I heard once that the human eye has a logarithmic scale for luminance, e.g. to "feel" that a surface is three times as luminous compared to another, the former emits a light 8 times more powerful than the latter. Definitions are indeed vague as my memory doesn't serve me well.

Is this based on anything scientific?


From Stevens & Galanter (1957)

Although an extensive investigation of the subjective scale of brightness is still in progress in this laboratory, enough has been learned to show that, for patches of white light viewed in a dark room, subjective brightness is a power function of luminance. Moreover, the exponent is of the order of one-third which is in reasonable agreement with results obtained by Hanes.

Fig. 1A from Stevens & Galanter (1957)

  • Stevens, S. S., & Galanter, E. H. (1957). Ratio scales and category scales for a dozen perceptual continua. Journal of Experimental Psychology, 54(6), 377.

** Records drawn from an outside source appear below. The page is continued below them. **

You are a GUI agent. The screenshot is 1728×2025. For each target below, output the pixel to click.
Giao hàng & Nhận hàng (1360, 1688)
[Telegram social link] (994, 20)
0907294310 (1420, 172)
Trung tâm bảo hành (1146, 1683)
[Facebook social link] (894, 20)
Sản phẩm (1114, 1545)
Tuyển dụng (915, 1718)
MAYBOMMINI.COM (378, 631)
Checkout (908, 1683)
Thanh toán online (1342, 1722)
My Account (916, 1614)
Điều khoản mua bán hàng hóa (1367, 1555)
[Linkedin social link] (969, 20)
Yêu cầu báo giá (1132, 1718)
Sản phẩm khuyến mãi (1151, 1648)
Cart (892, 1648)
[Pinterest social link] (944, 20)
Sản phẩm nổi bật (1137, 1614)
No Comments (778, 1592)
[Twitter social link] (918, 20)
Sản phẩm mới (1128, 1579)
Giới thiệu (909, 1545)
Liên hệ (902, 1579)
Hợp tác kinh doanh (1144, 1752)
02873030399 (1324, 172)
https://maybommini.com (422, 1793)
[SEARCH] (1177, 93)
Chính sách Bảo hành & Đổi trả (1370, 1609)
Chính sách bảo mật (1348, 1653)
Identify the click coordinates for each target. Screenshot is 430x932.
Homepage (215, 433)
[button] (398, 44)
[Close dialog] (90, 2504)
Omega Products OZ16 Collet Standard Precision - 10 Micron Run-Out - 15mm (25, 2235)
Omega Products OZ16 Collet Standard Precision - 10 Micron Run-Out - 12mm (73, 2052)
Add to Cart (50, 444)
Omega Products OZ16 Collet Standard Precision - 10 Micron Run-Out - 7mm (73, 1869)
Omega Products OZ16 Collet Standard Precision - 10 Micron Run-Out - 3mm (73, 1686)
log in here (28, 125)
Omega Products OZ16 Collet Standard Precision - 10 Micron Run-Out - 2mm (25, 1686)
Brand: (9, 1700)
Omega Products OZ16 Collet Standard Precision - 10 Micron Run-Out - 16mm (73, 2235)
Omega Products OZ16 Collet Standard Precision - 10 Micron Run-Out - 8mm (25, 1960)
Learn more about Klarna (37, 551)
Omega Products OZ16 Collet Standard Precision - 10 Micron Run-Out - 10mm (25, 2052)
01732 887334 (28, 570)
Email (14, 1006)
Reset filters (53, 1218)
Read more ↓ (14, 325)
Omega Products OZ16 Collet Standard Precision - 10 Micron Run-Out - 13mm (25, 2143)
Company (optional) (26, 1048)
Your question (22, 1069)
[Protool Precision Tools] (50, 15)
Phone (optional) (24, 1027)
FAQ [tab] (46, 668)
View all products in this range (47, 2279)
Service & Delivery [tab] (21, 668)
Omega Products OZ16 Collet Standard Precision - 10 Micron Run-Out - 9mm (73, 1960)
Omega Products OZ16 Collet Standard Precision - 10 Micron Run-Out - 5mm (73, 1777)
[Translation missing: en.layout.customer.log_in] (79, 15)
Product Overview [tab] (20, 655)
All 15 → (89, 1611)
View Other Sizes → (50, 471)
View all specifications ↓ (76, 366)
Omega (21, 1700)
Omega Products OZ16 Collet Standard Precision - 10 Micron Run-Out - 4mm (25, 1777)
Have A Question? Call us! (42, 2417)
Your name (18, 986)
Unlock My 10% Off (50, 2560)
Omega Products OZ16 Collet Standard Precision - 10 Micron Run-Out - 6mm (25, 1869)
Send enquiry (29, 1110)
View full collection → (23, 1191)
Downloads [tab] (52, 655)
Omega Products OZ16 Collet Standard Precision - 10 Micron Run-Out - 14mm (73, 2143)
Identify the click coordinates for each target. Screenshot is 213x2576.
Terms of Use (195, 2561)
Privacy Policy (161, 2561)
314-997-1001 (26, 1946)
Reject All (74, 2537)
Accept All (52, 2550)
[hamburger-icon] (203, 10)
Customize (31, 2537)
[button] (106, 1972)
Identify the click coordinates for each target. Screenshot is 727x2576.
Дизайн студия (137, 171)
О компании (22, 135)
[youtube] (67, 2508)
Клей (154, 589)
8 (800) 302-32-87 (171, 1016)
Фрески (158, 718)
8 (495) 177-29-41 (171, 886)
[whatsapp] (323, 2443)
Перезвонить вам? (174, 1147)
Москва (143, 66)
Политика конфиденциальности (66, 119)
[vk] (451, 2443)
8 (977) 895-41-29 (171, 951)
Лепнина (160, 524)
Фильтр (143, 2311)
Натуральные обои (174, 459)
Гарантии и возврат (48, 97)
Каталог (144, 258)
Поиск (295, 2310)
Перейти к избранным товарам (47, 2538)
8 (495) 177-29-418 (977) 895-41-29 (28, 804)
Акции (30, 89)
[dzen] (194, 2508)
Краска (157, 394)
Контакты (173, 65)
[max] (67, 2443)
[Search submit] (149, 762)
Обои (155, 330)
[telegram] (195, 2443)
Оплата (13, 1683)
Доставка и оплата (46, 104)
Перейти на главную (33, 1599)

and the related study that is mentioned:

  • Hanes, R. M. (1949). The construction of subjective brightness scales from fractionation data: a validation. Journal of experimental psychology, 39(5), 719.
  • $\begingroup$ actually if I'm not mistaken decibels are a logarithmic measure, so it's a power law over a logarithmic scale, right? $\endgroup$ – Lorenzo Pistone Jan 16 '14 at 22:32
  • 2
    $\begingroup$ No. decibels are indeed logarithmic, but note that the x-axis is "linear" in decibels, and the y-axis is logarithmic. So the relation between subjective estimate and luminance is linear in a log-log plot, i.e., a power-law. $\endgroup$ – Ofri Raviv Jan 17 '14 at 0:05

This logarithmic increase in order to produce a just noticeable difference between stimuli of two different intensities is in fact a general property or the sensory system. It is known as (Weber-) Fechner's law:

Weber's law states that the just-noticeable difference between two stimuli is proportional to the magnitude of the stimuli. Gustav Theodor Fechner (1801–1887), a scholar of Weber, later used Weber's findings to construct a psychophysical scale in which he described the relationship between the physical magnitude of a stimulus and its (subjectively) perceived intensity. Fechner's law (better referred to as Fechner's scale) states that subjective sensation is proportional to the logarithm of the stimulus intensity.